In about a month, annual grasses like Medusa head that have spread to California from Europe or Asia will likely begin to dry out, much sooner than perennial native grasses do.

“Because they are always dry during the summer, fire frequencies have changed in much of the Western United States to once every couple years, from once every 50 years,” said Joe DiTomaso, a weed scientist at the University of California-Davis who notes that the invasive grasses are a major problem because they form a “fire continuum that allows fires to start easier and to move farther.”

With a topography that goes from below sea level to the highest mountain peak in the lower 48 states, from the rainy forests of the north to the baked deserts of the southeast, California has the highest biodiversity in North America. But the state’s range of climates also creates opportunity for plants from Asia, Europe and Africa. And with California’s growing population placing housing developments close to wilderness lands, “we’ve created this conduit for invaders,” said Kristina Schierenbeck, an Agriculture Department plant scientist who studies invasive weeds.

In the past, the Agriculture Department tried to use aircraft to spot outbreaks of invasive plants. But when a species like cheatgrass “jumps to half the state of Nevada, NASA technology is much more practical,” Carruthers said. A rapid response directed from space may be the best hope for stopping some invasive species.

“If you stop an outbreak, or a dispersal event, you can prevent them from merging together,” and causing a much larger problem, Schierenbeck said.

Once scientists pinpoint an outbreak of an invading species, they might introduce the predator — whether an insect, fungus or pathogen — that controls the species in its native environment. Satellite imagery can then be used to study whether the control measures are working.

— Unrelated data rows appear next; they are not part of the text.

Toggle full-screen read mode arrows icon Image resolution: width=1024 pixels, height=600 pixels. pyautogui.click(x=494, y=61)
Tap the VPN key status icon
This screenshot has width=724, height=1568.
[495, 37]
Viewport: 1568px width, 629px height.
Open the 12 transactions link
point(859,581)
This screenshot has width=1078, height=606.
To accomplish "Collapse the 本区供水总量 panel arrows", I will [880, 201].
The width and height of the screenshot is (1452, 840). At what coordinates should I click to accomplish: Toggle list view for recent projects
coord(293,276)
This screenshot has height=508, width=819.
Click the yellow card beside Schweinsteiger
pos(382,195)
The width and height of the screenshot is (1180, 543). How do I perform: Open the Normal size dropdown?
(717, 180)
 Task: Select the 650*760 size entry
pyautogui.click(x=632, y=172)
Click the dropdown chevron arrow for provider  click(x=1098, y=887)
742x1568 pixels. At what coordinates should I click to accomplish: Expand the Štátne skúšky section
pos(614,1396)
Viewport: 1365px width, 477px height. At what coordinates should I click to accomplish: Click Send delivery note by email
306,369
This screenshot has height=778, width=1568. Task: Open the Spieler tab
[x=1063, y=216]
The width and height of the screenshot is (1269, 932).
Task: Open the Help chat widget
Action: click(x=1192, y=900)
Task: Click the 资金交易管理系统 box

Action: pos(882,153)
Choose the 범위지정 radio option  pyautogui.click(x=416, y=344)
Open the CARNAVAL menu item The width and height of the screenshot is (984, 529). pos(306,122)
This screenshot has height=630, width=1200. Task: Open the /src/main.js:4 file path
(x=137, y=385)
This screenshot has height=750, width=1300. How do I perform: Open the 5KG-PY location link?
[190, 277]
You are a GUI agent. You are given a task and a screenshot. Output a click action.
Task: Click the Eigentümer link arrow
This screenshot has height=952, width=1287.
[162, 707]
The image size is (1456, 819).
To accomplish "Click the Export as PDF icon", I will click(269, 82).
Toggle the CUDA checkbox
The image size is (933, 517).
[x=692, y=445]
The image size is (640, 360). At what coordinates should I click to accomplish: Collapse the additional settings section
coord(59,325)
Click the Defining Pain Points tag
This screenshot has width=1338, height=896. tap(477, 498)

While federal damage estimates from invasive species run to more than $120 billion a year, the cost can’t be measured in money alone. The Nature Conservancy says the Great Basin is the nation’s third-most-endangered ecosystem in part because of cheatgrass, which not only worsens wildfires but also outcompetes with native grasses after a fire, compounding the problem.

Detective work

To differentiate one grass from another from space, Bubenheim’s team uses an array of NASA satellites that regularly measure changes in soil moisture, temperature, and the reflectivity of plant leaves in a much wider spectrum of light than what’s visible to human eyes.

Part of the space-detective work is about watching how vegetation changes over time, not just what plants look like at one given moment.

“You can’t just look at a picture, and go, ‘That’s star thistle.’ You have to tease these things out,” Bubenheim said. “Part of the clue is the time of flowering, and the growth rate.”

Bubenheim and Carruthers have their eye on many other invaders, including emerging problems like buffel grass in Arizona, which Bubenheim said could threaten an iconic symbol of the West, the slow-growing saguaro cactus.

“It could push the saguaro right out of Saguaro National Park,” Bubenheim worries.

Scientists from the two agencies will meet later this month in the Bay Area to search for ways to battle other invasive plants. While the start of their collaboration was a happy accident, Bubenheim and Carruthers want NASA and the Agriculture Department to make more systematic use of space to battle invasive plants.

“Without that,” Carruthers said, “we can’t get the scope of the problem.”